Но не видно стяжавших Духа в среде христиан, не чувствуется действующей в них силы. Люди являются христианами по имени, в лучшем случае – по своим убеждениям и своим делам, а на самом деле, как будто, лишены мощи, которую дает вера. Но это еще – не самое ужасное. Ужасно более всего полное невнимание к самой идее о стяжании Духа. Не имеют и не хотят иметь, не считают нужным иметь, не думают, что без действительной силы христианство является обуявшею солью и потухшим светильником. Не видят, что сила Христова, действующая в христианине, есть не роскошь, а первая необходимость, и что о мощи, даваемой христианину, должно говорить не в переносном, а в подлинном смысле. Подрывают и разрушают христианство, и это не неверующие, а сами верные, безбожно умаляющие и отметающие обещание Господа о горе, ввергающейся в море по слову верующего.

--------------------------------------------------

**Задания**
**1.** Перепишите из отрывка о стяжании Духа часть, начиная со слов «Но не видно» и заканчивая словами «по слову верующего.».
**2.** Соответствуют ли отрывку о стяжании Духа утверждения (а), (б) и (в)? На каждое ответьте «да» или «нет» и дословно процитируйте слова отрывка, на которых основан ответ.
(а) Самым ужасным в отрывке названо полное невнимание к идее о стяжании Духа.
(б) Христианство подрывают прежде всего неверующие.
(в) Сила Христова, действующая в христианине, названа роскошью.

--------------------------------------------------

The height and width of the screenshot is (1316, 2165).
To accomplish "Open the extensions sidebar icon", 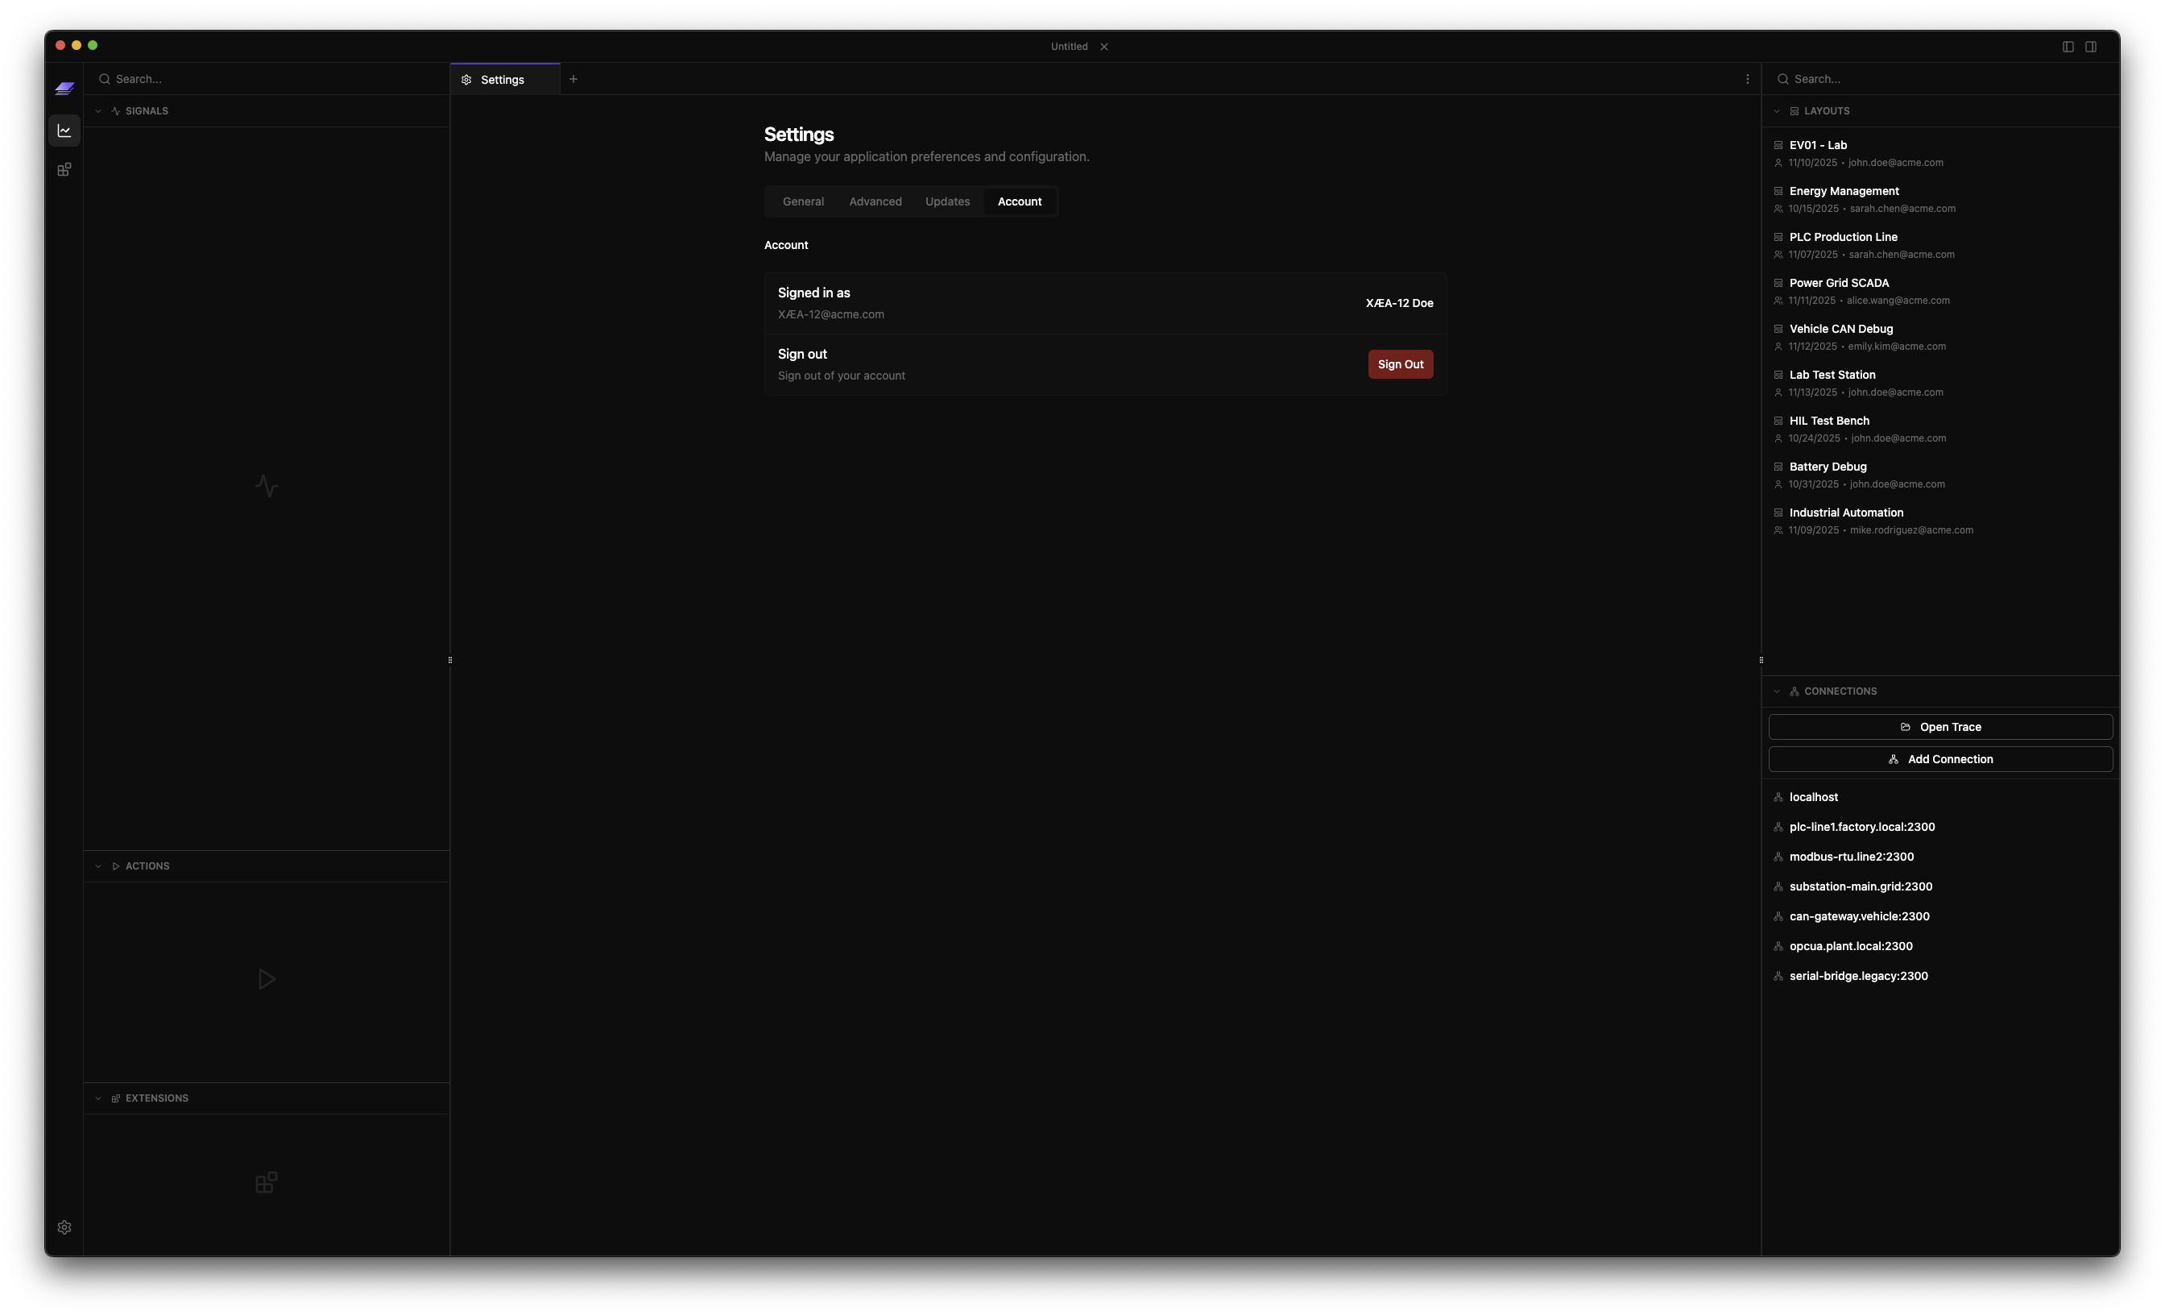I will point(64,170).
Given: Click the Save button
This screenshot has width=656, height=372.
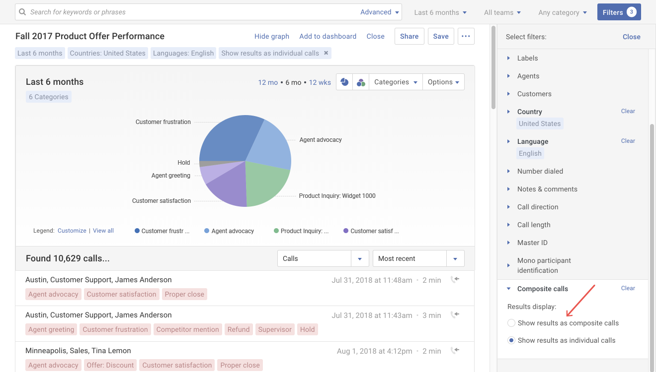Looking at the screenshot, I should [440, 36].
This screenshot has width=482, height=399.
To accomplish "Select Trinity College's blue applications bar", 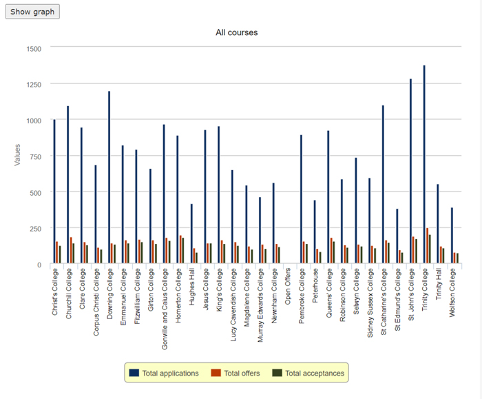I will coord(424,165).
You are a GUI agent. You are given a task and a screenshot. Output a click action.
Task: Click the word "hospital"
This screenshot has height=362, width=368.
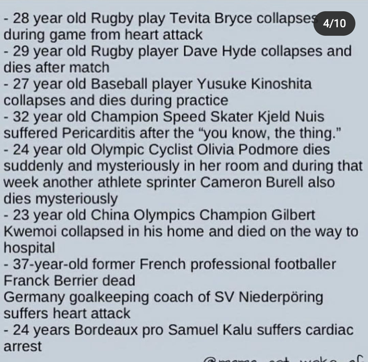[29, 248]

--------------------------------------------------

**Ответы к заданиям**
**1.**
Но не видно стяжавших Духа в среде христиан, не чувствуется действующей в них силы. Люди являются христианами по имени, в лучшем случае – по своим убеждениям и своим делам, а на самом деле, как будто, лишены мощи, которую дает вера. Но это еще – не самое ужасное. Ужасно более всего полное невнимание к самой идее о стяжании Духа. Не имеют и не хотят иметь, не считают нужным иметь, не думают, что без действительной силы христианство является обуявшею солью и потухшим светильником. Не видят, что сила Христова, действующая в христианине, есть не роскошь, а первая необходимость, и что о мощи, даваемой христианину, должно говорить не в переносном, а в подлинном смысле. Подрывают и разрушают христианство, и это не неверующие, а сами верные, безбожно умаляющие и отметающие обещание Господа о горе, ввергающейся в море по слову верующего.

**2.**
(а) Да: «Ужасно более всего полное невнимание к самой идее о стяжании Духа».
(б) Нет: «и это не неверующие, а сами верные».
(в) Нет: «есть не роскошь, а первая необходимость».